L’administration subissait cette influence, ou, pour mieux dire, elle en était le centre. Les comtes d’Aranda, de Campo-Manès, de Florida-Blanca, rivaux de puissance, mais disciples de la même école, secondaient ce mouvement de réorganisation administrative, qui seul pouvait alors rendre à l’Espagne quelque importance politique ; et les classes riches et éclairées lui prêtaient un concours expliqué par la nécessité de livrer à la culture d’immenses possessions stériles, et de faire fructifier les capitaux, ou, pour parler plus exactement, les métaux improductifs de l’Amérique.

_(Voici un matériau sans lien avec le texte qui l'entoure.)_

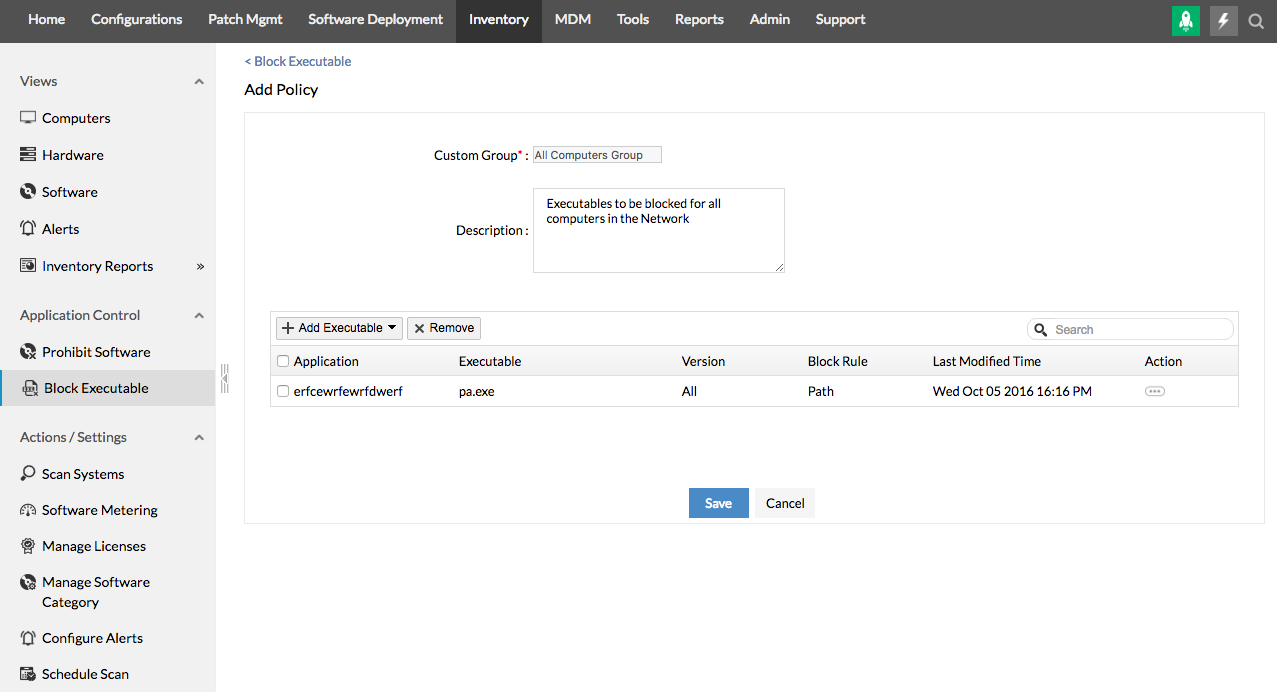The height and width of the screenshot is (692, 1277).
Task: Open the search magnifier in top bar
Action: click(1257, 20)
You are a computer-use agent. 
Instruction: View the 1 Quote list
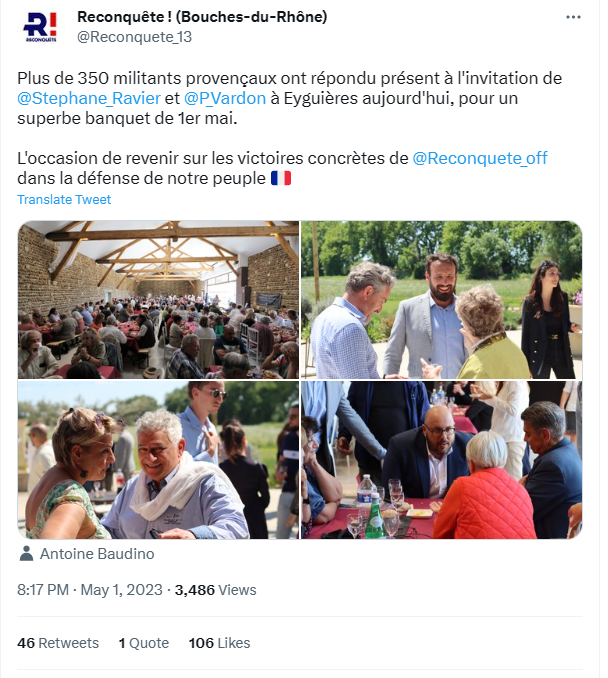[x=144, y=643]
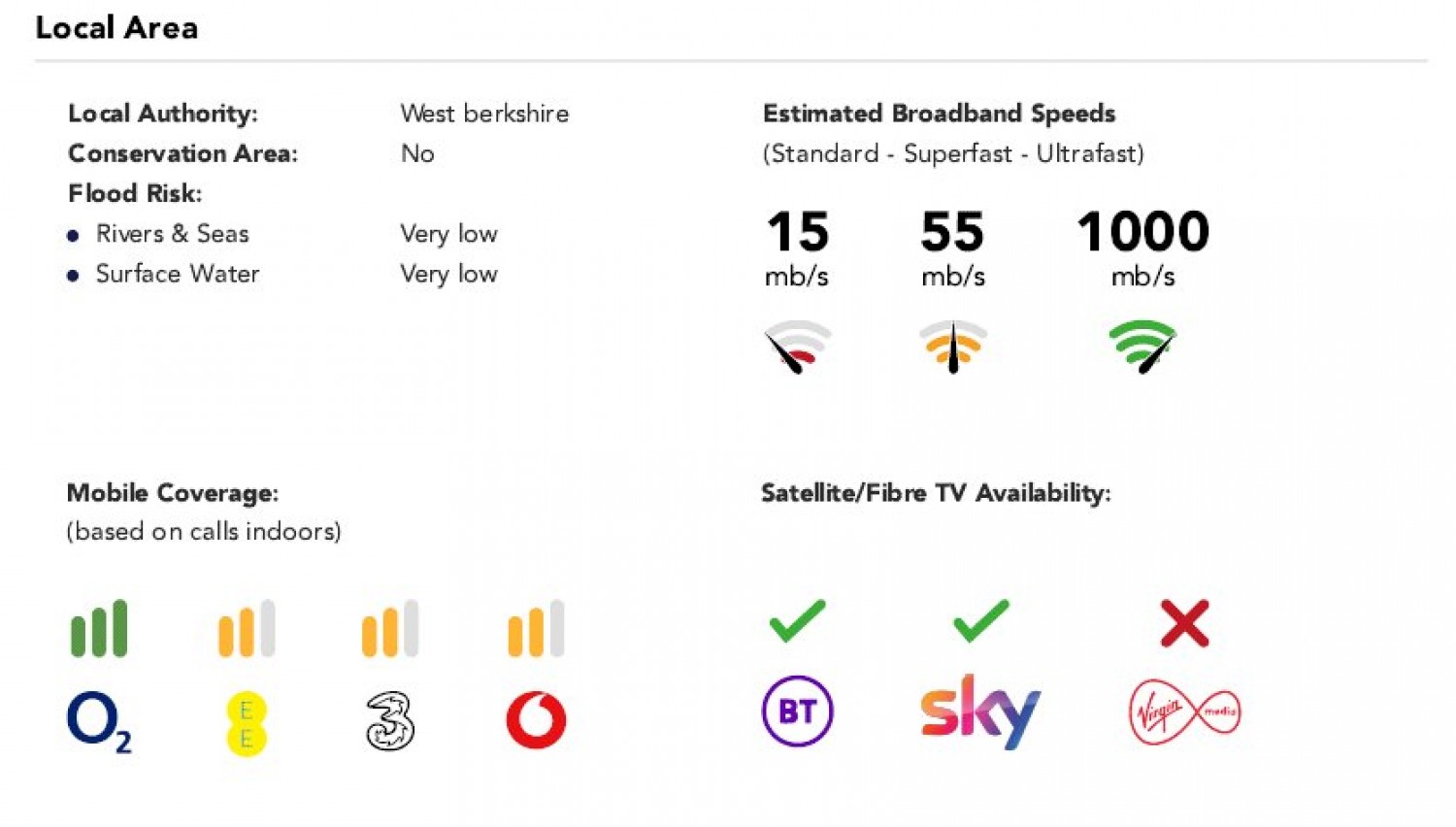Click the West berkshire local authority value
The height and width of the screenshot is (827, 1456).
pos(484,114)
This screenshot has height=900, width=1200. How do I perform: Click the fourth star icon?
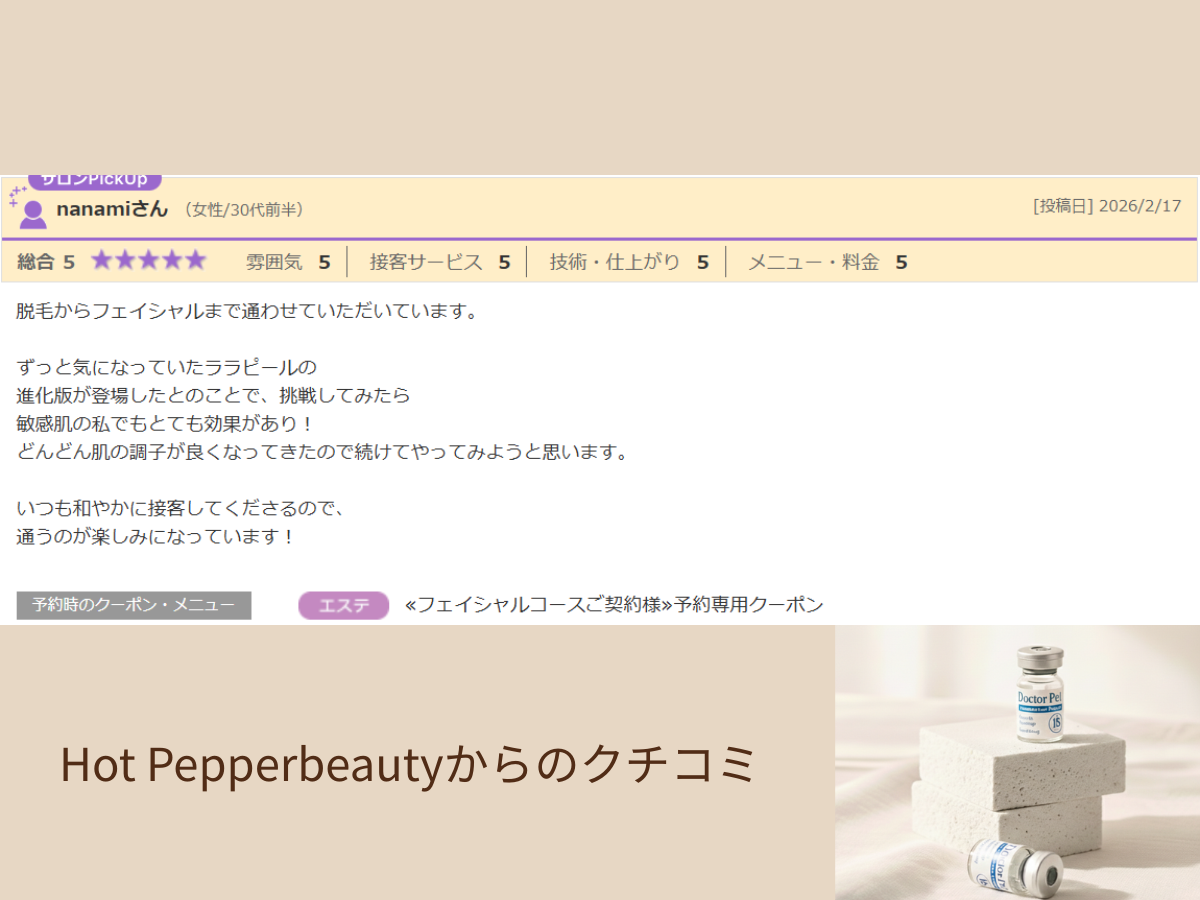pyautogui.click(x=172, y=260)
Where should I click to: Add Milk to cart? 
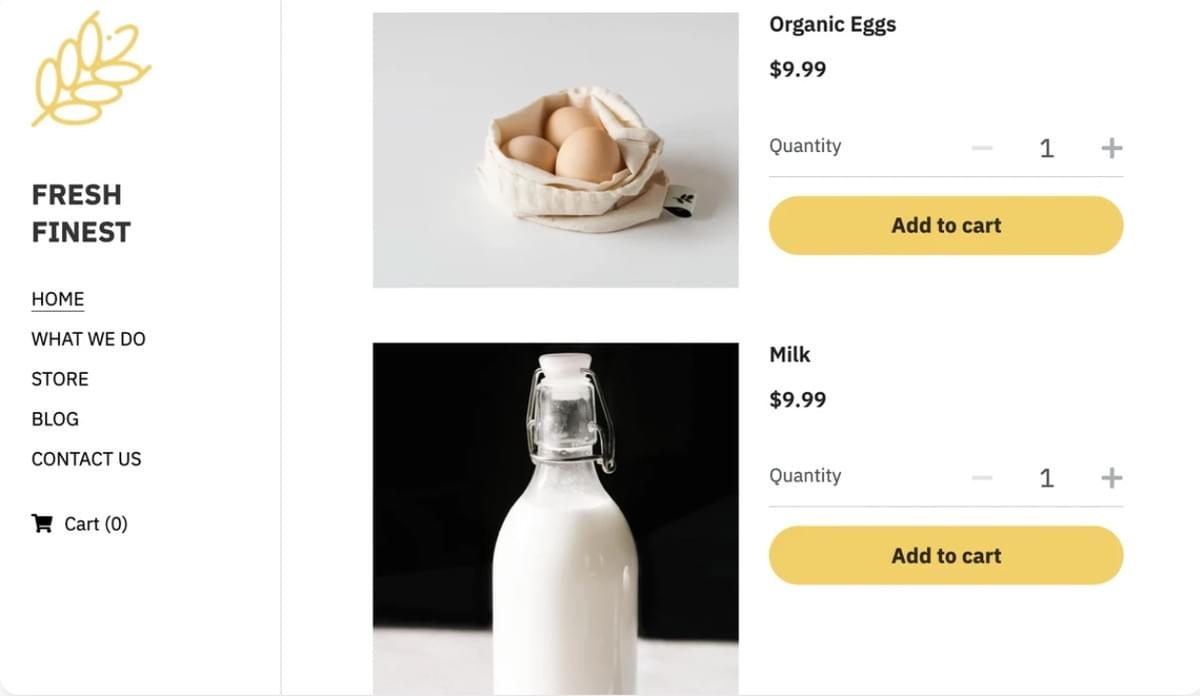coord(946,555)
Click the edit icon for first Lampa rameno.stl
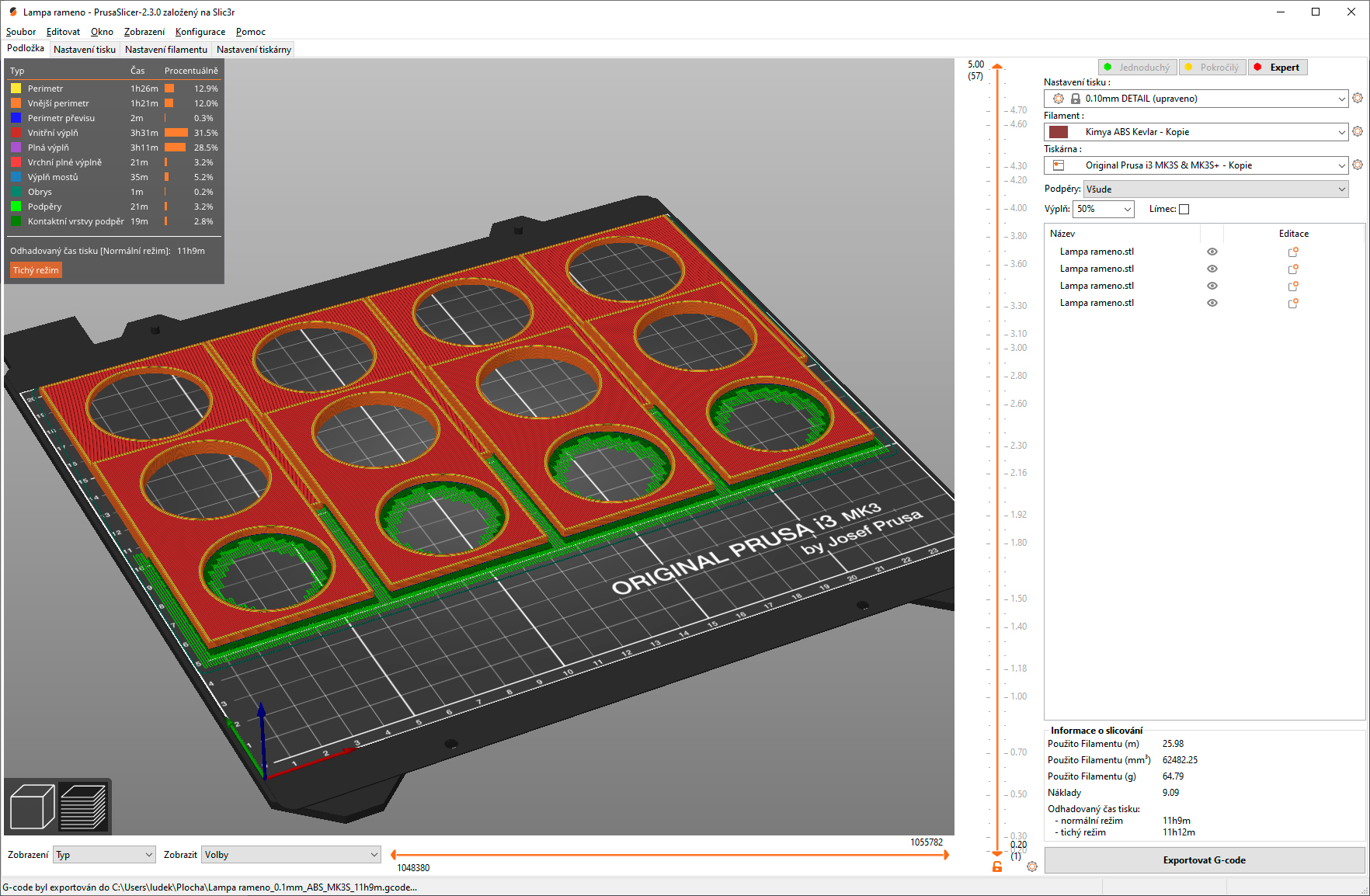This screenshot has height=896, width=1370. (x=1293, y=252)
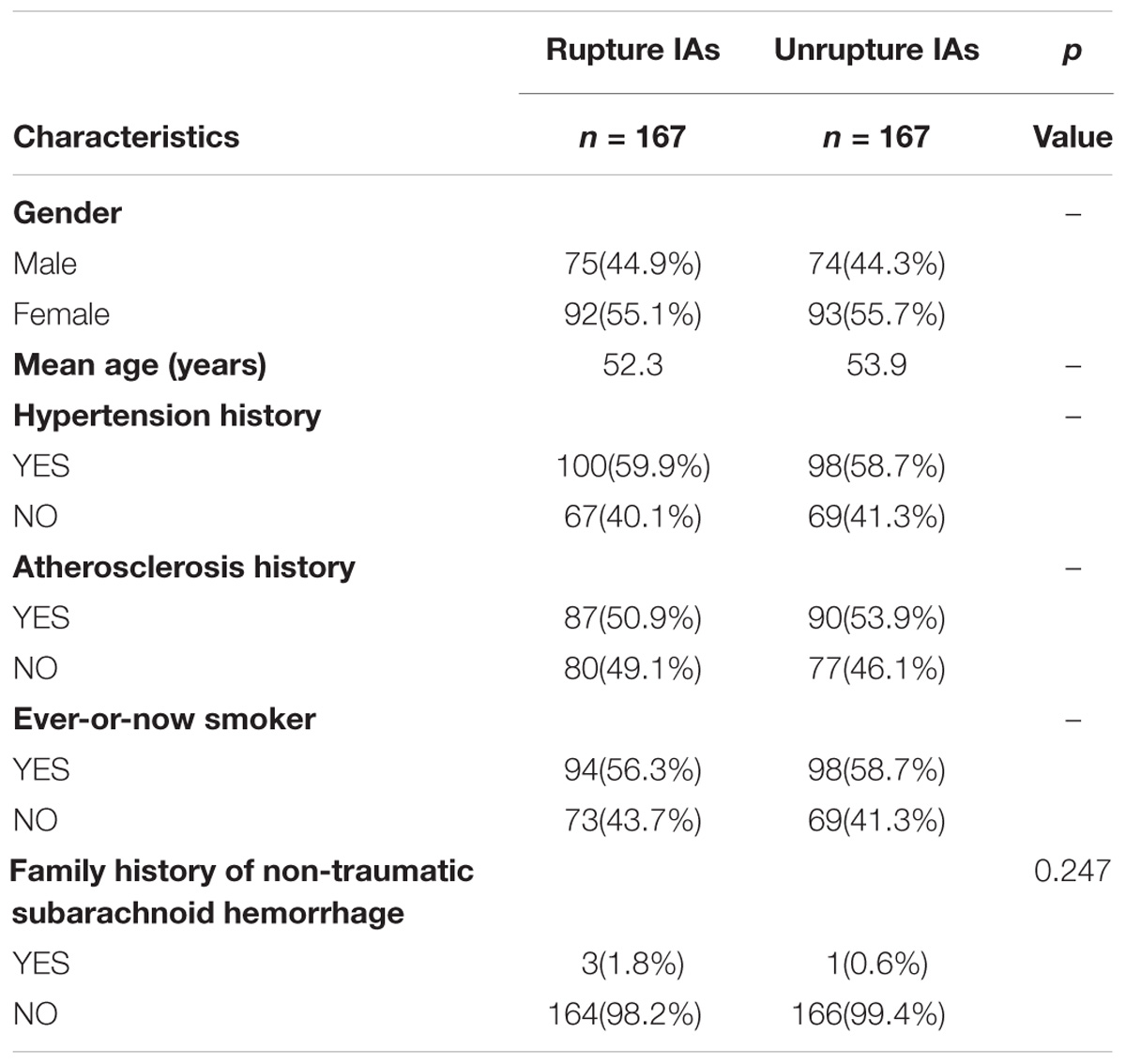Click the 94(56.3%) smoker cell
The height and width of the screenshot is (1064, 1126).
point(633,770)
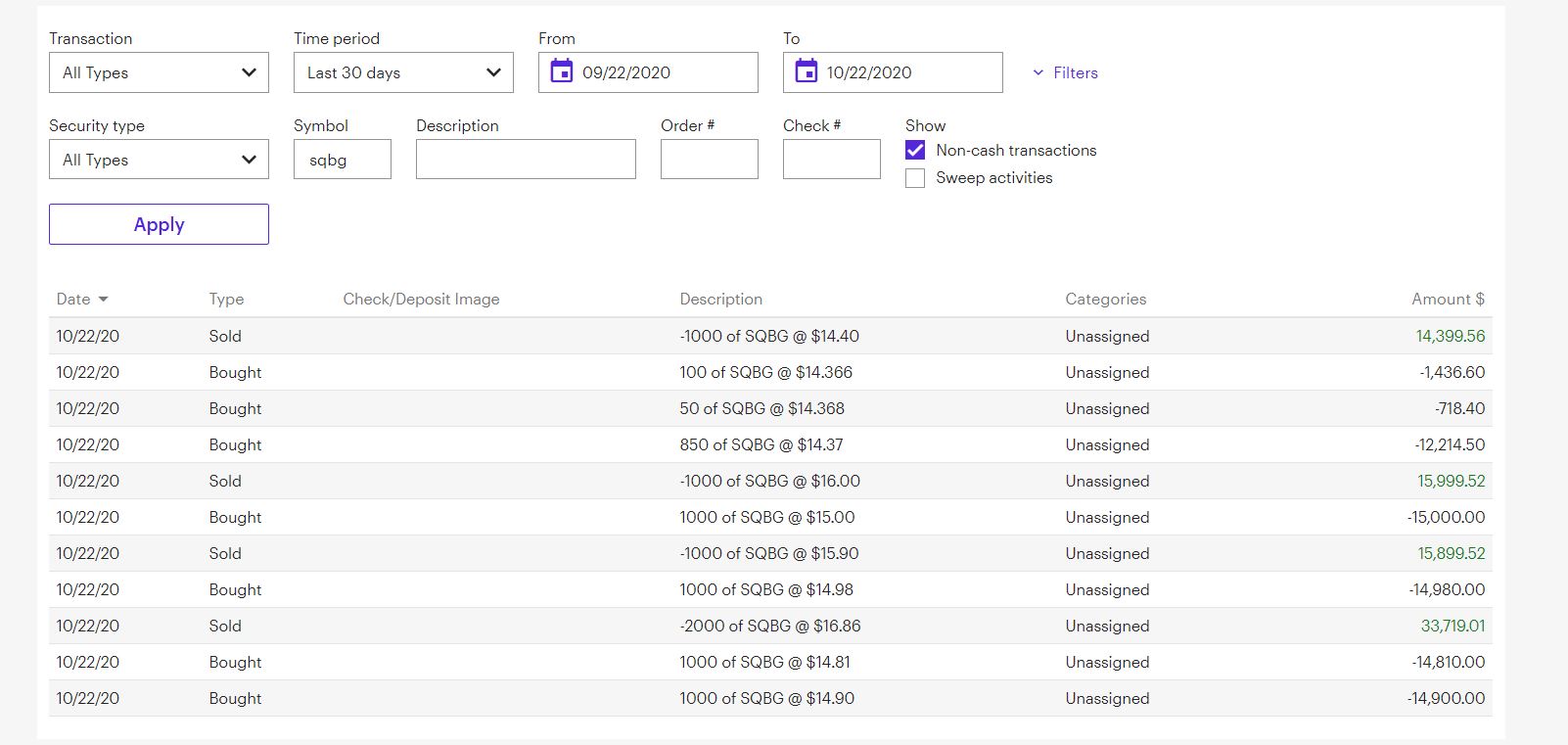1568x745 pixels.
Task: Open the Transaction type dropdown
Action: coord(159,72)
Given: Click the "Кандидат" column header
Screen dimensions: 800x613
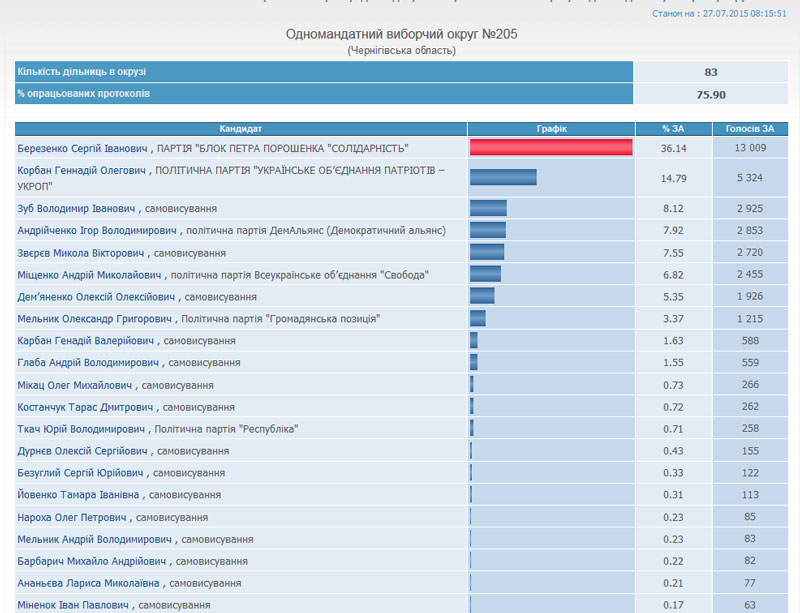Looking at the screenshot, I should tap(241, 129).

Le prince de la Paix suivit, selon la mesure de ses forces, un système qui avait jeté de trop profondes racines pour pouvoir être abandonné. Si le bien essayé par une main dégradée n’était compromis par son origine même, il faudrait reconnaître que l’administration de Godoï ne manqua pas toujours de portée et de clairvoyance. Diverses améliorations administratives furent ou effectuées ou tentées. Peu d’années avant sa chute, le favori avait négocié avec Rome l’obtention d’une bulle pour régulariser la vente d’une portion des biens de mainmorte ; et le régime des majorats devait subir de notables changemens. L’influence française et l’alliance avec la France devinrent, plus que jamais, la règle du régime intérieur et la base des transactions diplomatiques. À partir de la paix de Bâle, le cabinet espagnol se montra l’auxiliaire constant et dévoué de tous les gouvernemens qui se succédèrent en France, depuis la convention jusqu’à l’empire ; et si cette intimité parut quelquefois sur le point de se relâcher, comme à la rupture de la paix d’Amiens et avant la bataille d’Iéna, la cause de ces refroidissemens gisait, non dans les sentimens du peuple espagnol envers la France, ni dans ceux de la maison royale, mais dans les intérêts personnels et les mobiles préoccupations du prince de la Paix.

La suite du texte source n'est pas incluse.